Thursday, August 14, 2008

National Michael Phelps Day

Since the start of the 2008 Olympics we've seen Phelps smiling, Phelps yelling, Phelps cheering, Phelps concentrated, Phelps sleeping, Phelps spitting, Phelps swimming, Phelps winning, Phelps awarded, Phelps whatever.

Congratulations Michael Phelps! It's a tremendous feat so far, and perhaps to become more so.

So here is a proposal: lets make a National Phelps Day - we all go swimming for a day and honor the hero. Along the way we may also give thought to what the networks seems to have forgotten:

1 We have dozens of other athletes competing, if not as successfully, at least with as much effort and determination. From that, we may remember that it's harder to continue to compete day in and day out when you are not at the top but while you struggle to get there, and don't make it, and try again.
2 There are hundreds of sports that once in four years we could admire and learn something about. Not football, not baseball, not basketball, not golf and even not tennis, but all those sports that promise no professional high paying careers to heir stars, those sports that participants pick just for the sake of competing, those that have no incentives to use drugs to win because winning unfairly would be no win at all.

Those are the sports that some of our children who did not make it into the high school popular sport team may have picked to learn about sportsmanship, about good manners in winning and losing, about the thrill of victory and the agony of defeat. The sports that are still just sports.

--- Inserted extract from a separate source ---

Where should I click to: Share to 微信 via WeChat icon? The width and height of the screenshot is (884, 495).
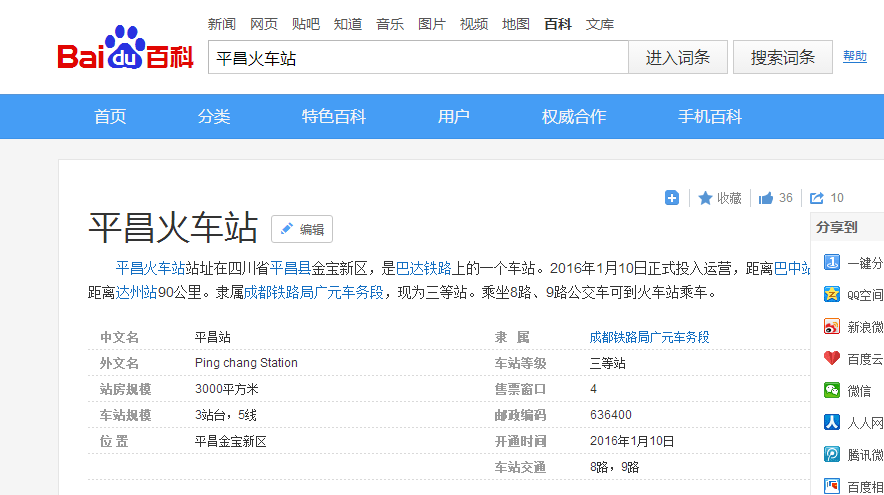832,390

There are more than the gold-medal-count obsessed networks are letting us see. Buying a monopoly on broadcasting obviously is a ticket to do what you please, yet I wonder if along with the power there isn't a moral responsibility. In this case a responsibility to: sportsmanship, to the values of fair play, struggle, persistence, graciousness in winning, graciousness in defeat.

Every four years, for so brief a moment, one someone somewhere has the opportunity to decide for us all what we'll see and understand and remember of hundreds of sports and competitors, either with a broad mind or a narrow provincial view. We'll just have to wait another four years for another chance.